Work request: What hardships does Nyadang Martha list in the East Africa hunger text below as having struck Akobo over the past four years?

Passage shown:

Diyaara stands in the farm that she used to provide food for her family. Photo: Khadija Farah/Oxfam
East Africa: people facing hunger need the world’s solidarity now
All the 40 years of my life, I have never seen anything like what is happening here in Akobo. For the past four years, it is either flood, drought, famine, violence, or COVID-19. This is just too much. I am tired of living. If it continues like this, I doubt if my girls will become full adults.”
Nyadang Martha, South Sudan.
What's happening in East Africa?
Now, 28 million people across that region are in urgent need of food. The crisis is of a scale not seen in the region since 2017. Find out what’s happening in Ethiopia, Somalia, Kenya and South Sudan – and how global events are making a horrific situation worse.
An unnatural disaster
While the La Nina weather pattern is causing drought in many regions, the hunger crisis millions are facing across four countries is being fuelled by human made forces. Climate change is making weather patterns ever more extreme, with dire consequences.
Millions are looking to the skies and willing the rain to fall. In meantime the situation is likely to get worse, pushing people’s resilience beyond limits. Families seeing their livelihoods, water sources and crops destroyed are running out of options fast. Even if the rains do come, millions will remain in a state of not knowing where their next meal is coming from.

Information shown:
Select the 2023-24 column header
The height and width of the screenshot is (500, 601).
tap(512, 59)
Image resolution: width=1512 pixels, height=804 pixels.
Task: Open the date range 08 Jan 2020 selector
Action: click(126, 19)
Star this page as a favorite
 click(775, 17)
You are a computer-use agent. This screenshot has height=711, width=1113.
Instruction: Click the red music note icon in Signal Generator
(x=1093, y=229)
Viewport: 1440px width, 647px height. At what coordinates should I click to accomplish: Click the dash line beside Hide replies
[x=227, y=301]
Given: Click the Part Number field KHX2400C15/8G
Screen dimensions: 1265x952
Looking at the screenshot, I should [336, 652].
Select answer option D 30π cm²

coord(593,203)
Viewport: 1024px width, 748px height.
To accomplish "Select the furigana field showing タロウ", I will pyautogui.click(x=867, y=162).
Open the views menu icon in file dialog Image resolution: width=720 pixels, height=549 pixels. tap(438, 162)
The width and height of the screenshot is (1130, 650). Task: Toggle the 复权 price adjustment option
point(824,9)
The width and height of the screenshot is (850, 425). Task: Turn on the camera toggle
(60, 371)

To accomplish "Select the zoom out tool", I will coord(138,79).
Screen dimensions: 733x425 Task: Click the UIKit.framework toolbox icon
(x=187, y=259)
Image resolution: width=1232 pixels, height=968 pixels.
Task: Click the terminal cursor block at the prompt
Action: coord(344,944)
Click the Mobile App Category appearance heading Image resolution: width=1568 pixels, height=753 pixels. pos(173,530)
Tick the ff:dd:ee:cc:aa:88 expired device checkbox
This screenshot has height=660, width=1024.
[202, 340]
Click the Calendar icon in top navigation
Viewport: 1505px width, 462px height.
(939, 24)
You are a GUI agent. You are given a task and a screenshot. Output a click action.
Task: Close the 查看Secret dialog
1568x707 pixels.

Result: Flood, drought, famine, violence, and COVID-19.